Richard Lindon (1816-1887)
Inventor of the Rugby Ball, the rubber inflatable bladder and the brass hand pump
Biography: [Following Educational/Publishing Citation requests]
The Richard Lindon Story:
Born on the 30th June 1816. Died 10th June 1887. (Baptised in Clifton-upon-Dunsmore, Rugby, Warwickshire 15/09/1816)
Son of John Lindon, Carpenter form Clifton-upon-Dunsmore, Nr. Rugby, and Mary Over, from Rugby. (Married 2nd July 1811).
Richard Lindon's father died when Richard was young. Richard and his mother, Mary, lived at her parents house, 20 High Street, Rugby which, is situated in the street immediately across from the front doors of Rugby School. In the 1841 Census Richards trade is already established as Shoemaker from this address. "

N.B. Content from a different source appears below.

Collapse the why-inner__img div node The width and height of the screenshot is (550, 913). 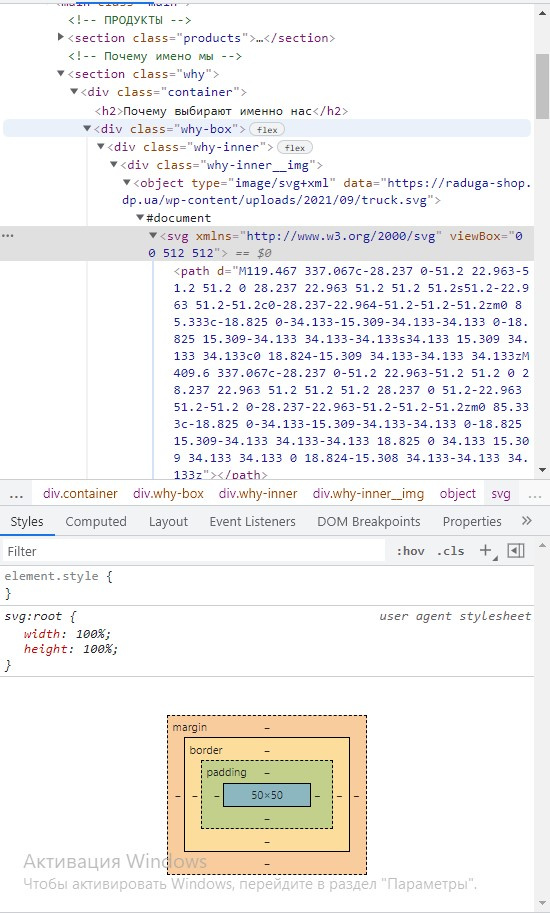tap(114, 164)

20 High Street was predominently populated by the Over family (His mothers family home.) With 10 Overs living their at that time plus Richard and his mother (Mary died on Oct. 6th 1848 age 58), John Webb ( a carpenter), Lawton Smith an apprentice and Sarah Smith the house servant.
As a Boot & Shoemaker Richard Lindon prospered supplying footwear to the towns folk of Rugby plus of course the teachers and pupils resident opposite.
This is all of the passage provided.